Evaluation Guidelines
1. Product Completion
Looking for:
- The team delivers a working product that can be used end to end.
- The main user flow works without requiring explanations.
- The scope is clear and intentionally limited.
Not looking for:
- Only mockups or partial implementations.
- Many features started but none completed.
2. User & Product Understanding
Looking for:
- The team clearly understands who the user is and what problem is being solved.
- Features directly support the main user workflow.
- The team can explain why certain features were not built.
Not looking for:
- Unclear target user or problem.
- Features added without a clear purpose.
3. System & Architecture Choices
Looking for:
- The system architecture is simple and appropriate for the problem.
- Correct use of components such as frontend, backend, database, and infrastructure.
- Infrastructure choices match the product needs (e.g., managed services where suitable).
Not looking for:
- Overly complex architecture without justification.

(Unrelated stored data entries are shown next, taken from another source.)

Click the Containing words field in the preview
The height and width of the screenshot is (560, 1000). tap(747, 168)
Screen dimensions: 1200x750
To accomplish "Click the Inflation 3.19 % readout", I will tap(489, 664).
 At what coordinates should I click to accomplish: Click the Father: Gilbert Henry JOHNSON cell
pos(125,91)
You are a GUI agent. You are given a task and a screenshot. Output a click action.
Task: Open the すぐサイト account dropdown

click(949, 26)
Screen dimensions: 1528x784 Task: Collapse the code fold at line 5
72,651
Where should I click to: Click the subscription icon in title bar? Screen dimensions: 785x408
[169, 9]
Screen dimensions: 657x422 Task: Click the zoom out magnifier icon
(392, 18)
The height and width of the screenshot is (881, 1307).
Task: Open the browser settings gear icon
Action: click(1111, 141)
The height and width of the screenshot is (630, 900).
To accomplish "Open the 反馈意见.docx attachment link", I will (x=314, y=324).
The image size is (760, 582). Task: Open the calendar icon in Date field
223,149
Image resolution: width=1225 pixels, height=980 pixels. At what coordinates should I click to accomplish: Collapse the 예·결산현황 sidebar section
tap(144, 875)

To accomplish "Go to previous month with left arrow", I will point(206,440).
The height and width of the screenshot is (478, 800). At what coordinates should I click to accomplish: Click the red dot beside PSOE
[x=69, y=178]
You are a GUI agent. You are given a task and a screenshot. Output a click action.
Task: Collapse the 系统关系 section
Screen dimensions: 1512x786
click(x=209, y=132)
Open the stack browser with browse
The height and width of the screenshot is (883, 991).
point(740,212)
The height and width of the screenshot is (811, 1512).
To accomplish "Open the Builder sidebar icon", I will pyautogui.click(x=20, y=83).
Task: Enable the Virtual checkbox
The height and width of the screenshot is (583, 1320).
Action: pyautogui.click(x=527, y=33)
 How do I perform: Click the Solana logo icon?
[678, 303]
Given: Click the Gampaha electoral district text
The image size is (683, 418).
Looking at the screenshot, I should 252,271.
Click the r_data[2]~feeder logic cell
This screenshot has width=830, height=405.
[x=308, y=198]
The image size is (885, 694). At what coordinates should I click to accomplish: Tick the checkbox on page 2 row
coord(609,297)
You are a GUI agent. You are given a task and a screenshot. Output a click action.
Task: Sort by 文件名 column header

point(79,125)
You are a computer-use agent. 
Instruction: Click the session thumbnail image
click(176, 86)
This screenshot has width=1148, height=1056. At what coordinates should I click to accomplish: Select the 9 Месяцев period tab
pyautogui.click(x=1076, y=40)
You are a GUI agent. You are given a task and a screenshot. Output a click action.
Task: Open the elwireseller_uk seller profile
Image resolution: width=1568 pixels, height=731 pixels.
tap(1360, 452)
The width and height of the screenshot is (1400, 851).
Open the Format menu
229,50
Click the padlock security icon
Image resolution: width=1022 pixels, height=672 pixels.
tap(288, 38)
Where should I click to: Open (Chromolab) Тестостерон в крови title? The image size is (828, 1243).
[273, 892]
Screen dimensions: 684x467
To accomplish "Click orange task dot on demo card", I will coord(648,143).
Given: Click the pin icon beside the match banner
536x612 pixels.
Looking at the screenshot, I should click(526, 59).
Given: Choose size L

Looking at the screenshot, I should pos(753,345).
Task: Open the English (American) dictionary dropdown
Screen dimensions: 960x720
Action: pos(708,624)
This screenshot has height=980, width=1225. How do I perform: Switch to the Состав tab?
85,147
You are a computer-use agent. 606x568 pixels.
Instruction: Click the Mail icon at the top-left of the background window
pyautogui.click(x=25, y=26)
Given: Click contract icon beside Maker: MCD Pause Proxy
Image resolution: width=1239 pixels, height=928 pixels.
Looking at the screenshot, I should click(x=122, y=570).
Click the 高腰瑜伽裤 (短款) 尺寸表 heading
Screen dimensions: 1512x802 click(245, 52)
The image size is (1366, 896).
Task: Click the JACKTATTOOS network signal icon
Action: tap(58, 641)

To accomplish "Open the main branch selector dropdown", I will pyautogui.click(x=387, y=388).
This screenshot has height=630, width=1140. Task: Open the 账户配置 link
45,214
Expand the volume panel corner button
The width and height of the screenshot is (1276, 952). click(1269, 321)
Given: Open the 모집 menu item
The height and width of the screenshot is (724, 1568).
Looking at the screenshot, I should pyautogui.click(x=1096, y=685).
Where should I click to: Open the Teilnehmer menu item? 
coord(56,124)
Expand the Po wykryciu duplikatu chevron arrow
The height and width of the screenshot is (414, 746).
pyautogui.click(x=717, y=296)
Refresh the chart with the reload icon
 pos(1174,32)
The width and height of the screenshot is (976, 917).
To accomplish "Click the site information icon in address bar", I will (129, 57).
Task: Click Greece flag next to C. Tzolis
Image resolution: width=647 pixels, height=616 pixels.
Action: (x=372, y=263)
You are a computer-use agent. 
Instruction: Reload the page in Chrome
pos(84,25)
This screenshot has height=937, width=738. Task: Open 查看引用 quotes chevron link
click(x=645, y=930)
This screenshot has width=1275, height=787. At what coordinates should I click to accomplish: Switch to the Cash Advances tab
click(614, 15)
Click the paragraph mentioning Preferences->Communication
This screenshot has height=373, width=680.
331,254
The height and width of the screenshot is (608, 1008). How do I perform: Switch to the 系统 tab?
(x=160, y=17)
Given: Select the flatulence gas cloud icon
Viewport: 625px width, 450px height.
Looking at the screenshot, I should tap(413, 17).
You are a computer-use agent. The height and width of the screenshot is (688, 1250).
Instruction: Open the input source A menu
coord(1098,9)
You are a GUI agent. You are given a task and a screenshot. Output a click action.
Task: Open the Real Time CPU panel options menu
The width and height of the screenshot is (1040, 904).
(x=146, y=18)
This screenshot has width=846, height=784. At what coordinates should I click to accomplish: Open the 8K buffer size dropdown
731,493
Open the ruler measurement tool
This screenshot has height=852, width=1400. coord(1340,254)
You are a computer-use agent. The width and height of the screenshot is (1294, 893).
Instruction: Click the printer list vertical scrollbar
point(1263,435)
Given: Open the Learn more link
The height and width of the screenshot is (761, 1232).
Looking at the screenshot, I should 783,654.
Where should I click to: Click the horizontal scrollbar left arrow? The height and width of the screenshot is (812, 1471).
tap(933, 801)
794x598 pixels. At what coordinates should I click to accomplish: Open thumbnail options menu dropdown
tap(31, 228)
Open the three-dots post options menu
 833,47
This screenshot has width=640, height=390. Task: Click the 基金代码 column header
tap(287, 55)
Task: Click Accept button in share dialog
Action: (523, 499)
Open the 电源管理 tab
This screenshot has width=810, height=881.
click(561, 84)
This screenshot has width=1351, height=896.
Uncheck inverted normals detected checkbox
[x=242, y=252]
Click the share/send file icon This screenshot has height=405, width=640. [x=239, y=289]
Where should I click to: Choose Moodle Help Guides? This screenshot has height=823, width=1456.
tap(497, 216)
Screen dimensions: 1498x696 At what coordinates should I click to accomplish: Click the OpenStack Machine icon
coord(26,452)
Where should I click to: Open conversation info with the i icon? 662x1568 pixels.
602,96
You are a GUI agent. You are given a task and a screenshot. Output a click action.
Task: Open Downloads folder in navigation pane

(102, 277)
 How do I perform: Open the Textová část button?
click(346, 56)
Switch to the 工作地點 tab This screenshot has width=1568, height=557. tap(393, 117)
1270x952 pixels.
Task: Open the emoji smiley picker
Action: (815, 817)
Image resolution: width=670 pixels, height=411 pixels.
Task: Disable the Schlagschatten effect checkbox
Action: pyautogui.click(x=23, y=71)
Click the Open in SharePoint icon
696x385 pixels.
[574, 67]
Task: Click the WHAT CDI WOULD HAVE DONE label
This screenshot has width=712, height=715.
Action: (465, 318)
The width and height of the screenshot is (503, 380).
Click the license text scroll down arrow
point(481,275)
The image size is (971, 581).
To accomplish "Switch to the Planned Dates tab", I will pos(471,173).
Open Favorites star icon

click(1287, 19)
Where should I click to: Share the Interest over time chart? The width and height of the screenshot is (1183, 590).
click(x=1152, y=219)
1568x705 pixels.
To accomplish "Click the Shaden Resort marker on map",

- Incorrect or unnecessary infrastructure components.
4. Engineering Judgment
Looking for:
- The team avoids unnecessary work by using existing tools and services.
- Examples include using OAuth for authentication or managed AI APIs instead of self-hosting or implementing relevant modules.
- Technical decisions help the team ship faster and more reliably.
- Researching and reusing the most appropriate libraries for the task.
Not looking for:
- Rebuilding standard components without need.
- Complex setups that slow down delivery.
5. Functional & Accessible UI
Looking for:
- The interface is clear, usable, and easy to navigate.
- Forms, errors, and loading states are handled properly.
- Accessibility basics such as readable text and keyboard usage are considered.
Not looking for:
- UI looks good but does not work well.